Born in Milwaukee, Wisconsin in 1930, Robert Easton Burke was seven when he moved to San Antonio, Texas with his mother, following his parents' divorce. In an attempt to combat a stammer he adopted the local accent and learned to speak more slowly. He was confident enough to take part in the radio show Quiz Kids (1945) at the age of 14, followed it with other radio programmes and, in 1949, landed his first bit-part in a Hollywood film, as a parking valet in the crime thriller Undertow, which included Rock Hudson as a detective. In the same year, he briefly studied at the University of Texas.

After an appearance in the John Huston-directed Civil War drama The Red Badge of Courage (1951), the 6ft 4in actor legally changed his name, dropping his father's surname to become Robert Easton – sometimes credited as Bob Easton. He was rarely out of work and soon in demand on television, too, taking one-off roles in series such as The Adventures of Superman (1953) and Gun Law (1955) before a run as the college student Brian McAfee in The George Burns and Gracie Allen Show (1957-58).

To branch out from the country-bumpkin roles in which he was becoming typecast, Easton decided he must learn other accents. He studied phonetics at University College London, which enabled him to add European dialects to his repertoire. While there, he acted alongside Steve McQueen in the film The War Lover (1962), about the effects of combat on young men at a USAF base in Cambridgeshire, and appeared in the comedy Come Fly with Me (1963). He also had a small role in the television series The Saint (1962).

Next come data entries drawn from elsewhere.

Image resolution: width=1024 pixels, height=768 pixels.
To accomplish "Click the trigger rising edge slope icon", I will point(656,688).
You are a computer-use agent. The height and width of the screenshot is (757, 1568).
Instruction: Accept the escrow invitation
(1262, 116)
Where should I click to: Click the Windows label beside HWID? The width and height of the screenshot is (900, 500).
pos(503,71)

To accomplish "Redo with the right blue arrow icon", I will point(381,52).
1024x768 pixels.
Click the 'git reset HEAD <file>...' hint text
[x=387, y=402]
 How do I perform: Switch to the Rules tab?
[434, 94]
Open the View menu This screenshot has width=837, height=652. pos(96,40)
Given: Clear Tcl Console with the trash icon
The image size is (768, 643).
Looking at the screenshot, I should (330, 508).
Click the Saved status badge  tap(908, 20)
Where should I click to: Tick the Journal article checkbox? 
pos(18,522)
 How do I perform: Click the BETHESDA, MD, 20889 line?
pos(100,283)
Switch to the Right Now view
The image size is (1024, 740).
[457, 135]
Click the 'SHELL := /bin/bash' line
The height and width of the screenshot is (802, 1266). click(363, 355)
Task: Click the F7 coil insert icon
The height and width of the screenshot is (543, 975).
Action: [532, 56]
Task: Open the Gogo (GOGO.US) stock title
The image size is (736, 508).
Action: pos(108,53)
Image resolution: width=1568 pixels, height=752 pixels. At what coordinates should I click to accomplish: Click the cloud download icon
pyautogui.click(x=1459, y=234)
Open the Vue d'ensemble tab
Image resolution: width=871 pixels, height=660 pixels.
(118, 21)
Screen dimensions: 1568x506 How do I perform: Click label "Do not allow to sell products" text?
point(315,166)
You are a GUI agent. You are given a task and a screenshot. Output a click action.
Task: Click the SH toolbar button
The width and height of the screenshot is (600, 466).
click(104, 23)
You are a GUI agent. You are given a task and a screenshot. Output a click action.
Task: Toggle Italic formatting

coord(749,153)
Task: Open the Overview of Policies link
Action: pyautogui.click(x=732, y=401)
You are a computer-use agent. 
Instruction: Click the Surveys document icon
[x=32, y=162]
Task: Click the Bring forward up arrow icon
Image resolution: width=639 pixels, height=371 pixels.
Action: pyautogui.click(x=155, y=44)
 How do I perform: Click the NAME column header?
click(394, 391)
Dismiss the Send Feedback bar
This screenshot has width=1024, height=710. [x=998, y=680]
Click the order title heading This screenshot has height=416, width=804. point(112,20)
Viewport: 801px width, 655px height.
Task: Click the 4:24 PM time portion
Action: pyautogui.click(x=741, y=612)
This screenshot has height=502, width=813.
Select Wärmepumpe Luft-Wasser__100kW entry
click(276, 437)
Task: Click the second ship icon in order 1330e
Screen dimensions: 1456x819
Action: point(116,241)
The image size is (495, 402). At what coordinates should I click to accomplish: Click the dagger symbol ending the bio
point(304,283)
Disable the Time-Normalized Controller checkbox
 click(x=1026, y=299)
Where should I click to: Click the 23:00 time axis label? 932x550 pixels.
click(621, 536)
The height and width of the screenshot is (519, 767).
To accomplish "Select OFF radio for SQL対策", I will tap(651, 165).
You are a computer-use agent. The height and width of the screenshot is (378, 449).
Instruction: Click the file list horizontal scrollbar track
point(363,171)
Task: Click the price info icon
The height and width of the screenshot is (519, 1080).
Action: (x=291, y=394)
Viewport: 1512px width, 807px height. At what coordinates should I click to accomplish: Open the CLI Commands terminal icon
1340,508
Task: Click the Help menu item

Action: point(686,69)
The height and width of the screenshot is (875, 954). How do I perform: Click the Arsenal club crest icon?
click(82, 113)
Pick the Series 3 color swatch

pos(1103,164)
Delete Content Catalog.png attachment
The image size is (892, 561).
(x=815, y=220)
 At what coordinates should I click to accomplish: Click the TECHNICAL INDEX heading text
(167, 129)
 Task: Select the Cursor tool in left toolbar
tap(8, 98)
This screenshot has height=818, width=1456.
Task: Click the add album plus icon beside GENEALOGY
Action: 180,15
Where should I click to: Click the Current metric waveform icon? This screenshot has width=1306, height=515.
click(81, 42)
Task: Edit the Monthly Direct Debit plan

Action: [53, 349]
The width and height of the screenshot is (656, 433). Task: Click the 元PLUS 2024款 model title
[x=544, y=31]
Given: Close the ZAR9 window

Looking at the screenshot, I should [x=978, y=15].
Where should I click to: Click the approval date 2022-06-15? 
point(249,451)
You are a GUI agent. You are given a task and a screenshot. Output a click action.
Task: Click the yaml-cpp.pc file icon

On returning to the US, Easton soon began to profit from his knowledge of accents and dialects. He worked with Charlton Heston in his role as General Gordon in the epic adventure Khartoum (1966), and assisted other actors over the next 45 years in films such as The Molly Maguires (1970), The Neverending Story (1984) and Good Will Hunting (1997).

Easton coached Natasha Richardson when she played the eponymous abducted socialite in Patty Hearst (1988) and Drew Barrymore for her role as the "Long Island Lolita" in the television film The Amy Fisher Story (1993). In the same capacity, he worked on TV productions such as Jacqueline Bouvier Kennedy (1981), North and South (1985) and Kane & Abel (1985). A particular triumph was his tutoring of the Japanese actress Yôko Shimada, who did not know a word of English, for her English-language performance in the mini-series Shogun (1980), for which she won a Golden Globe.

Easton played a Klingon judge in the film Star Trek VI: The Undiscovered Country (1991) and the mayor in the 1993 big-screen version of The Beverly Hillbillies. Shortly before his death, Easton – who taught at the University of California Los Angeles and the University of Southern California – helped John Travolta to prepare for his role as a former Serbian soldier in the forthcoming film Killing Season.

Robert Easton Burke, actor and dialect coach: born Milwaukee, Wisconsin 23 November 1930; married 1961 June Grimstead (died 2005; one daughter); died Los Angeles 16 December 2011.